:: Data shown ::
------------------------------------------------------------------------

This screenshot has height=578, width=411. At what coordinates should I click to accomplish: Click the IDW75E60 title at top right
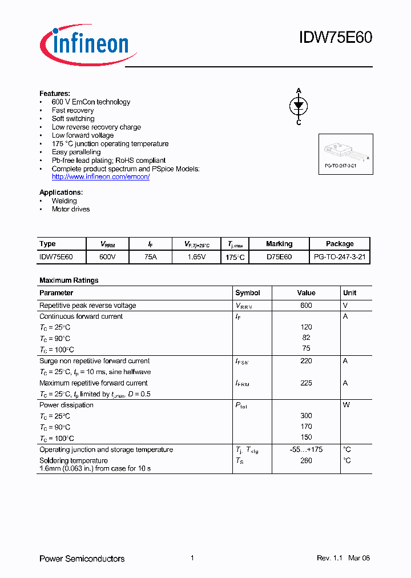[x=335, y=38]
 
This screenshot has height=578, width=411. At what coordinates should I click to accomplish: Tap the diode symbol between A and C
[x=299, y=106]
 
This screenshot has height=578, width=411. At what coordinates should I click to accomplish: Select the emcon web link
[x=100, y=177]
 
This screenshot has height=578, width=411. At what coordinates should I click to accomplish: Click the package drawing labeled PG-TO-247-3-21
[x=345, y=152]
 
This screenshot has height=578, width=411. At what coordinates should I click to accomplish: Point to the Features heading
[x=55, y=93]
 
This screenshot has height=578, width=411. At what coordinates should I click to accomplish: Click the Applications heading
[x=61, y=192]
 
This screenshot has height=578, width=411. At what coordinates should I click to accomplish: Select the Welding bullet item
[x=64, y=201]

------------------------------------------------------------------------

:: Objective ::
Starting at the first line of the material and ending with the line that contains "[x=55, y=93]", put those lines into a numbered list. Leave out blank lines and the pictures.

:: Exercise result ::
1. This screenshot has height=578, width=411. At what coordinates should I click to accomplish: Click the IDW75E60 title at top right
2. [x=335, y=38]
3. This screenshot has height=578, width=411. At what coordinates should I click to accomplish: Tap the diode symbol between A and C
4. [x=299, y=106]
5. This screenshot has height=578, width=411. At what coordinates should I click to accomplish: Select the emcon web link
6. [x=100, y=177]
7. This screenshot has height=578, width=411. At what coordinates should I click to accomplish: Click the package drawing labeled PG-TO-247-3-21
8. [x=345, y=152]
9. This screenshot has height=578, width=411. At what coordinates should I click to accomplish: Point to the Features heading
10. [x=55, y=93]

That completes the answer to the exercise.